• LISTE DES TÂCHES:
**a.** Dans le texte sur la recapitalisation de Luxconnect, quelle somme a servi à créer Luxprovide ?
**b.** Reprenez le texte sur la recapitalisation de Luxconnect à la suite de sa dernière phrase.

═════ TEXTE PRÉSENTÉ ═════

L’assemblée générale extraordinaire de Luxconnect a duré 15 minutes chrono le 5 novembre dernier à son siège à Bettembourg. L’ordre du jour a porté sur une augmentation de 30 millions d’euros de capital de la société qui a construit quatre centres de données high-tech et un réseau de fibre optique de 1.300 kilomètres au Luxembourg. Actionnaire à 100% de cette société anonyme, L’Etat a été l’unique souscripteur.

Sur ce montant de 30 millions d’argent frais, 15 ont servi à la création de Luxprovide, la filiale de Luxconnect en charge d’exploiter le futur supercalculateur à Bissen. Il s’agit de la première tranche de financement public. Une seconde avance de 14,5 millions d’euros interviendra en 2020, sans que soit encore tranchée la question des modalités de l’opération. L’option d’une convention entre Luxprovide et l’Etat n’est pas écartée.

Les 15 autres millions ont été affectés aux besoins propres de Luxconnect. Cette cagnotte est salutaire pour l’entreprise confrontée à de sérieuses difficultés de trésorerie.

Degré zéro de l’information

La recapitalisation de Luxconnect a été décidée dans l’urgence le 5 juillet dernier lors d’un conseil de gouvernement. Aucune information n’a toutefois été délivrée dans le communiqué de presse ayant suivi ce conseil. La décision n’a fait l’objet d’aucune publicité de la part du gouvernement.

═════ DONNÉES ═════

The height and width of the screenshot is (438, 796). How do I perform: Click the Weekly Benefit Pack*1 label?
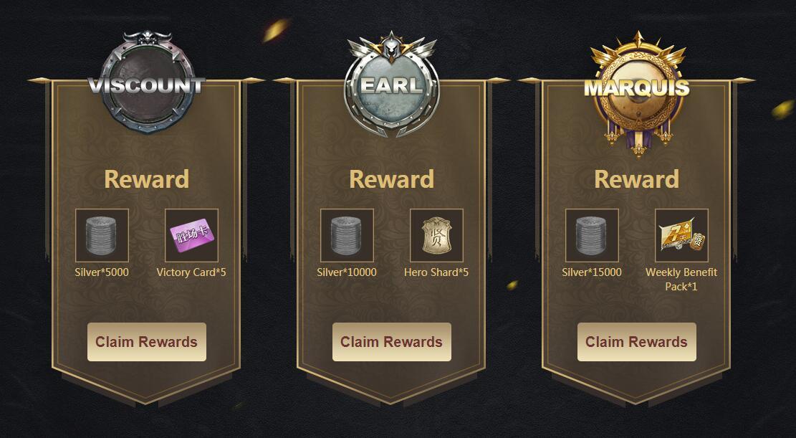tap(681, 280)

═════

• RÉPONSES PAR TÂCHE:
**a.** 15 millions d'euros.

**b.**
Son silence s’explique en partie par la sensibilité de son intervention. Car en mettant des deniers publics dans une entreprise qui opère sur le marché privé, qui plus est déficitaire, les autorités courent le risque de se faire accuser de violer les règles européennes en matière d’aides d’Etat. Elles marchent donc sur des œufs.

En l’absence d’augmentation de capital, Luxconnect sera contraint d’arrêter ses investissements, notamment dans le réseau de la fibre optique pour les prochaines années»Note de Xavier Bettel au Conseil de gouvernement

Le ministère des Communications et des Médias a pris toutes les précautions pour justifier la pertinence de l’opération. Dans une note qu’il a fait passer à ses ministres cet été, Xavier Bettel a défendu la spécificité de Luxconnect, société anonyme dont les visées participent à «l’intérêt général, en complément à l’offre des opérateurs économiques du marché ou en l’absence d’initiative privée suffisante».

La création de la société en 2006 a répondu à un besoin de diversification des lignes pour assurer la sécurité de l’approvisionnement, a fait valoir le Premier ministre. Le gouvernement considère que l’entreprise n’entre pas en concurrence directe avec les activités des autres opérateurs, dont Post, également contrôlée à 100% par des capitaux publics.

La note que REPORTER s’est procurée indique que «la mission de Luxconnect qui lui a été confiée par l’Etat répond à une défaillance du marché: aucun autre opérateur ne serait en mesure d’assumer cette mission compte tenu du coût d’investissement d’un tel projet».

Trésorerie à sec

L’injection des 15 millions dans Luxconnect, qui a porté son capital social à 105 millions d’euros, s’apparente plus à un mini-sauvetage qu’à un investissement vraiment rationnel.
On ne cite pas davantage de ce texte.